Но не при Александре Николаевиче! Да и какая неблагонадежность! «Колокол» читал — да. Но кто ж его не читал!

— Это связано с вашими статьями, — гладя в стол, пояснил секретарь.

Ну, конечно!

Только вина-то в чем? Недостаточная обоснованность научных выводов? За это исключать?

Да, не было бы статей — не было бы и карикатур на великого князя. Но не Склифосовский же их рисовал!

Он пошел, куда глаза глядят. Было холодно, лужи подернулись тонким ледком, отражавшем серое небо. Шел пар изо рта.

Вскоре он обнаружил себя на Большой Лубянке возле магазина «Все для охоты и путешествий». Не случайно обнаружил, конечно.

Сколько он скитался по этим улицам!

В Татьянин день толпы студентов гуляли по Москве до поздней ночи, ездили, обнявшись, втроем, вчетвером, на одном извозчике. Толпами вываливались из Университета на Большую Никитскую и, с пением «Gaudeamus» шли к Никитским воротам и Тверскому бульвару, оседая в местных ресторациях, чайных и пивных.
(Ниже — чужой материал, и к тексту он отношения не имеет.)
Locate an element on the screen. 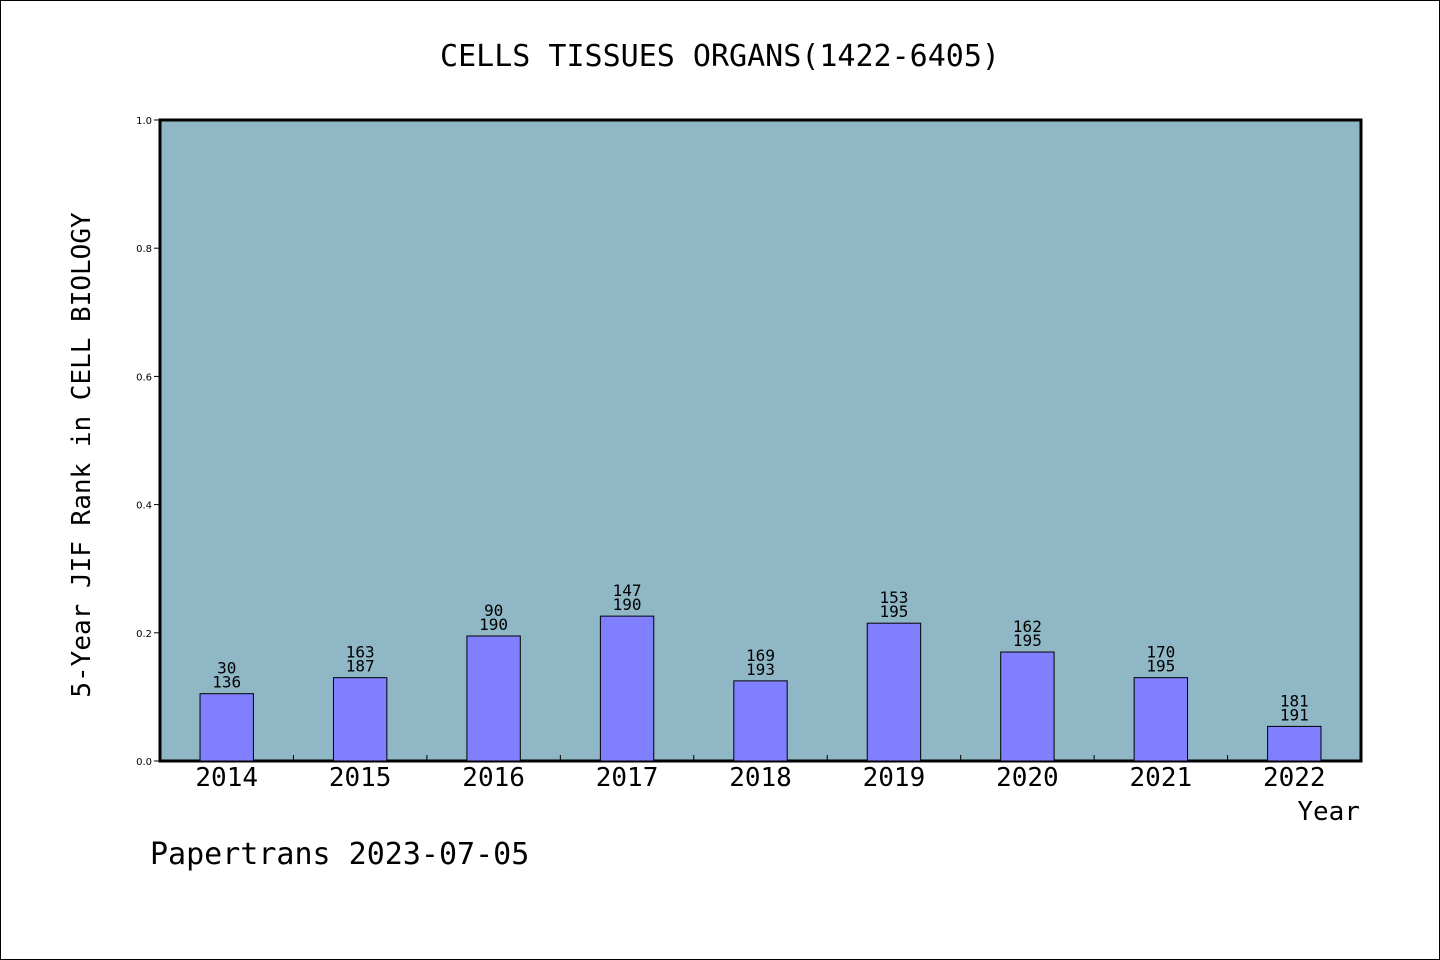 This screenshot has height=960, width=1440. x-tick-label: 2016 is located at coordinates (494, 778).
Оставить все это? Вернуться в теплую Одессу, где окончил гимназию.

Ни с чем вернуться? Изгнанным и опозоренным?

И он толкнул дверь в оружейную лавку.

Хозяин пытался соблазнить его кольтами и лефоше, но было бы на что деньги тратить! И он купил тульский капсюльный пистолет за три целковых.
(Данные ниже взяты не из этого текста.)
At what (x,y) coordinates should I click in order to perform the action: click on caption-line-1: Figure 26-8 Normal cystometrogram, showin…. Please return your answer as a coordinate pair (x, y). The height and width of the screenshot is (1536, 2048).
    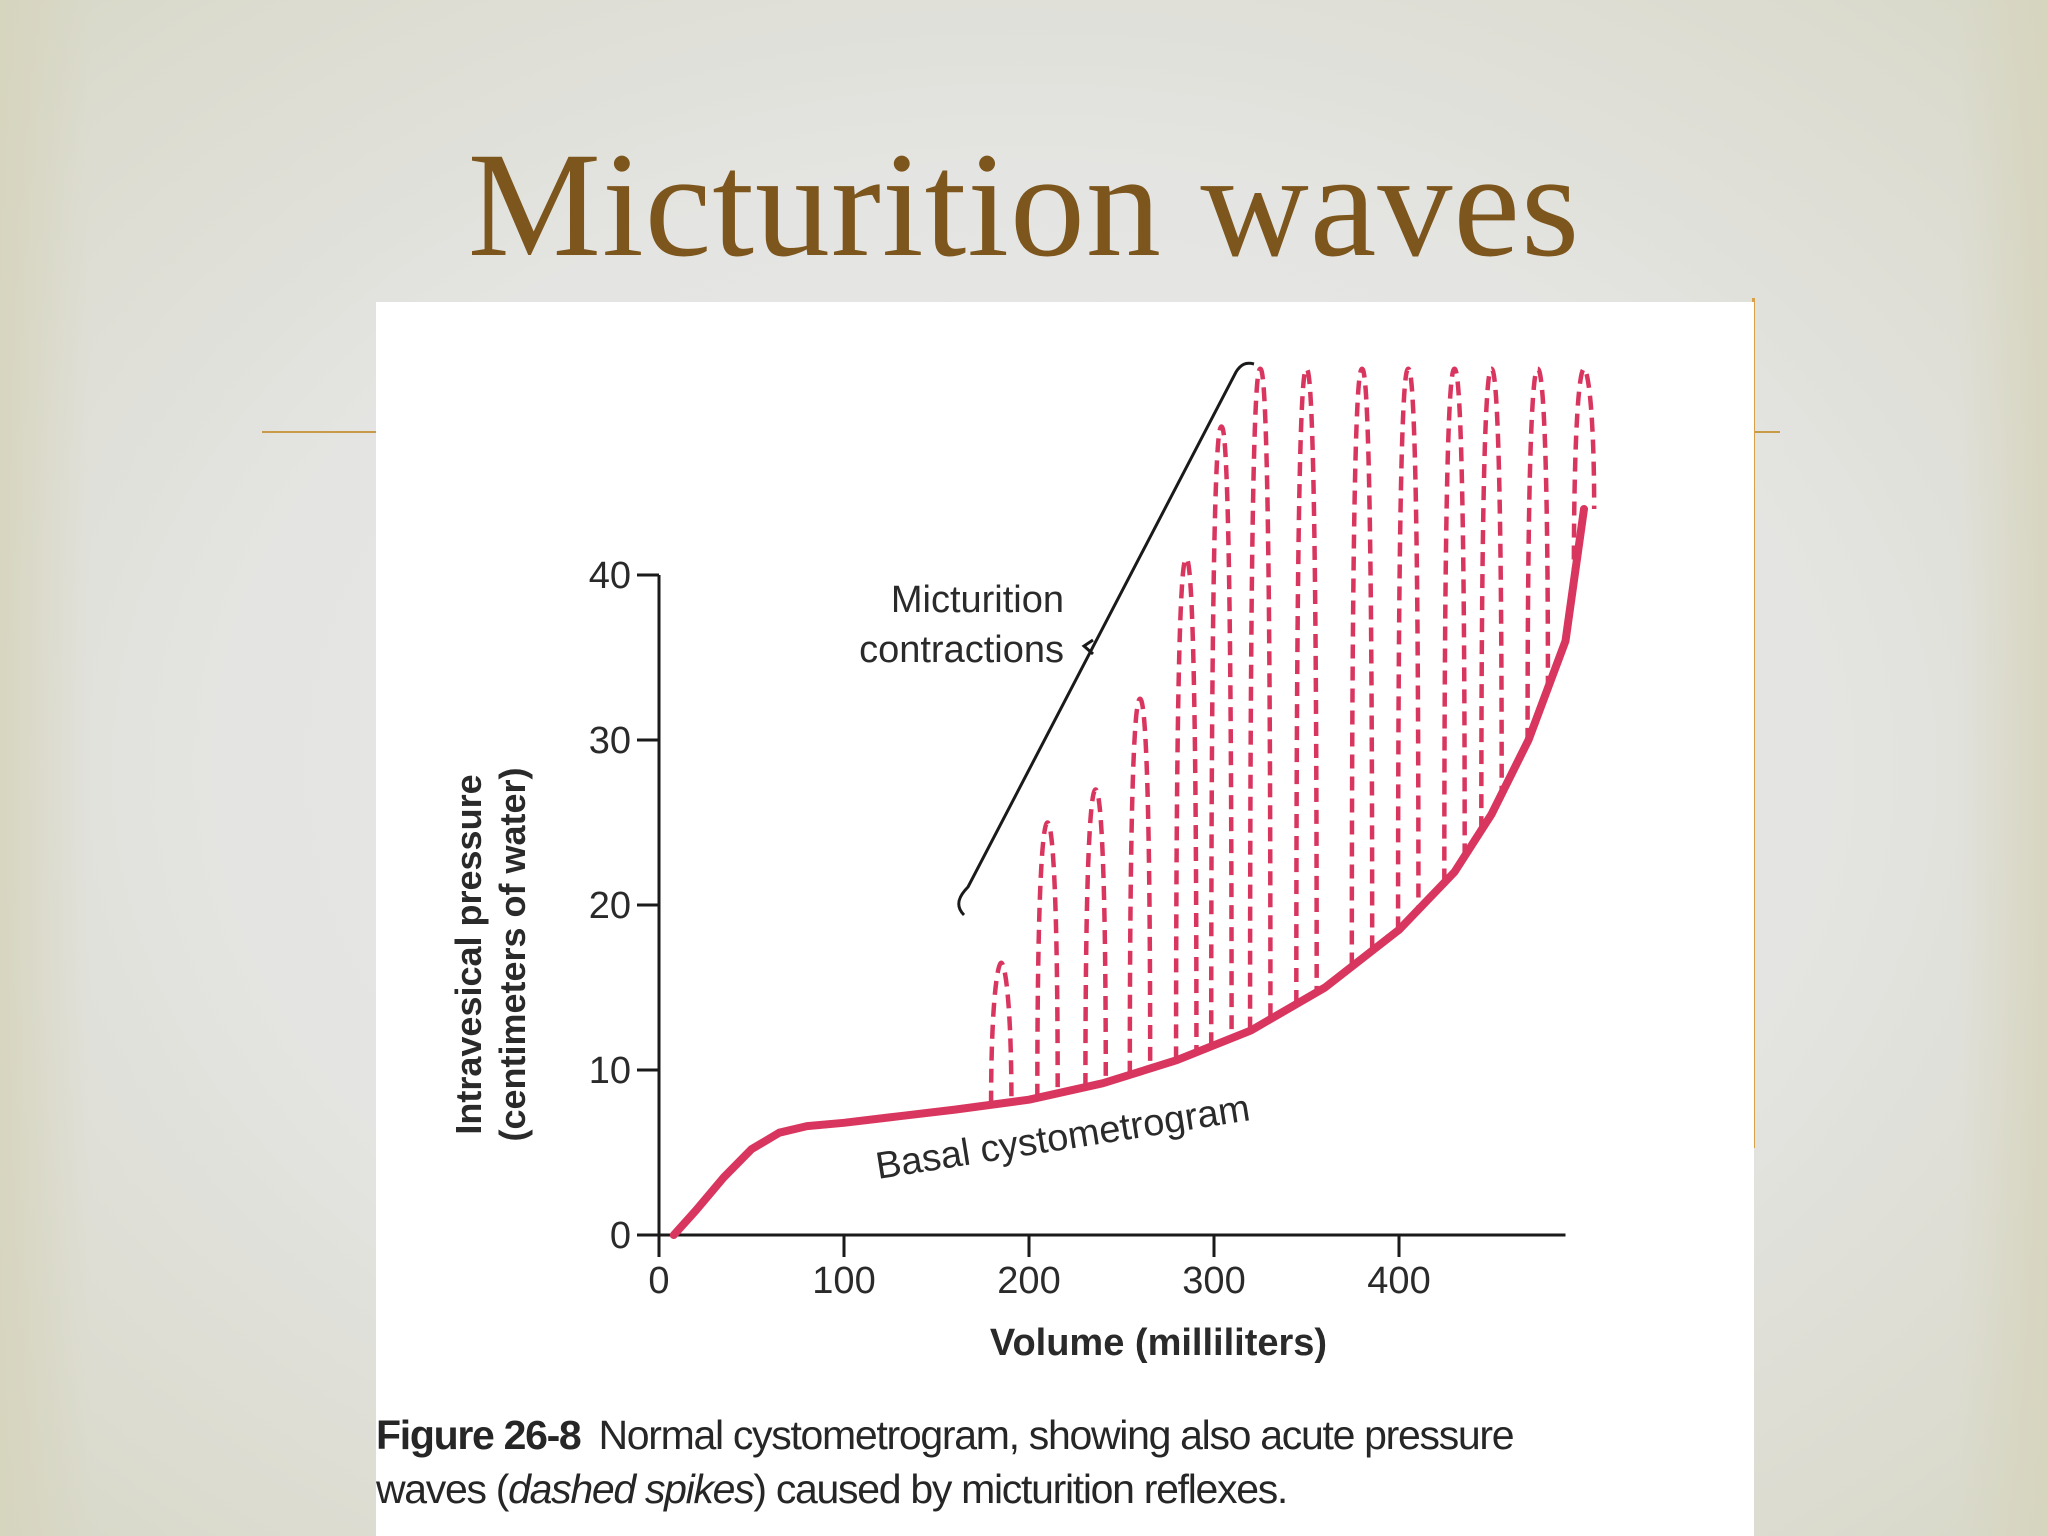
    Looking at the image, I should click on (1065, 1435).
Склифосовский вернулся домой и сел за начатое письмо.

Но текст не шел, слова казались глупыми и неуместными, и он ограничился короткой запиской:

Ваше Императорское Высочество, Александр Александрович!

Мне предписано государем оставить университет и покинуть Москву. Безусловно, я не должен был публиковать результаты, недостаточно проверенные и обоснованные. Простите, это моя вина.

Ваш Николай Склифосовский.

Он дошел до почты, еще закрытой по причине раннего утра, и опустил письмо в темно-зеленый почтовый ящик у дверей.